Each line of the data below containing "preview" needs to be listed.
** Data provided follows **
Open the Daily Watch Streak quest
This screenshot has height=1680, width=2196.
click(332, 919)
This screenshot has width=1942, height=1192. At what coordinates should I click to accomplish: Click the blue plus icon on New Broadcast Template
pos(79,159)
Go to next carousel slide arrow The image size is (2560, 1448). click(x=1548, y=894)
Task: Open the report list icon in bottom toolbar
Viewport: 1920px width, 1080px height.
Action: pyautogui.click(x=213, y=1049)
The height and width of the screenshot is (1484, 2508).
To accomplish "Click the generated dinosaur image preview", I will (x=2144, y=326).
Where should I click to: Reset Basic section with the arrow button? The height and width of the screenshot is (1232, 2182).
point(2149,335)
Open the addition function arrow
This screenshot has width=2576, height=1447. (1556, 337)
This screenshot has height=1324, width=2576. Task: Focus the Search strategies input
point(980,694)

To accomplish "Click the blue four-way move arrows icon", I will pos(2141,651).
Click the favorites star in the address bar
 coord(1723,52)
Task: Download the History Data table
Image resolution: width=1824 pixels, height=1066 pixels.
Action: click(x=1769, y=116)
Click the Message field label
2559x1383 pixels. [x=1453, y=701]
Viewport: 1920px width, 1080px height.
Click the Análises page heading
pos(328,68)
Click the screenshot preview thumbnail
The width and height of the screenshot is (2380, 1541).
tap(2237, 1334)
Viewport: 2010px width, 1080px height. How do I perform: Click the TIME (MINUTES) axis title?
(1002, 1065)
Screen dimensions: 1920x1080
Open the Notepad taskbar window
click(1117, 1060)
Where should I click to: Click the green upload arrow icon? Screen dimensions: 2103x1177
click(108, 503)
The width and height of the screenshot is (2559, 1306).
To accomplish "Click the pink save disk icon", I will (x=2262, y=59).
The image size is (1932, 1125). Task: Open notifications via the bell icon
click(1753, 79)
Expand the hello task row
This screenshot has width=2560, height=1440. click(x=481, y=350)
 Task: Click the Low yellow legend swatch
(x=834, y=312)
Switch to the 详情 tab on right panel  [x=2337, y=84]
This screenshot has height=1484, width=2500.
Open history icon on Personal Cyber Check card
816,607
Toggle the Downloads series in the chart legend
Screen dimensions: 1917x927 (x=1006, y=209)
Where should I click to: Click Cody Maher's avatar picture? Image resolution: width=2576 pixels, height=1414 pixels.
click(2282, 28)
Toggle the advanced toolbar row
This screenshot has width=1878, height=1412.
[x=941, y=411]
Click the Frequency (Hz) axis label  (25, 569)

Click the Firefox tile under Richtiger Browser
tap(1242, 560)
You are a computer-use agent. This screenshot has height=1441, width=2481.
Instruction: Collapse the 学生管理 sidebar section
** End of Data provided **
# [Result for this task]
To accomplish "Click the generated dinosaur image preview", I will (x=2144, y=326).
Click the screenshot preview thumbnail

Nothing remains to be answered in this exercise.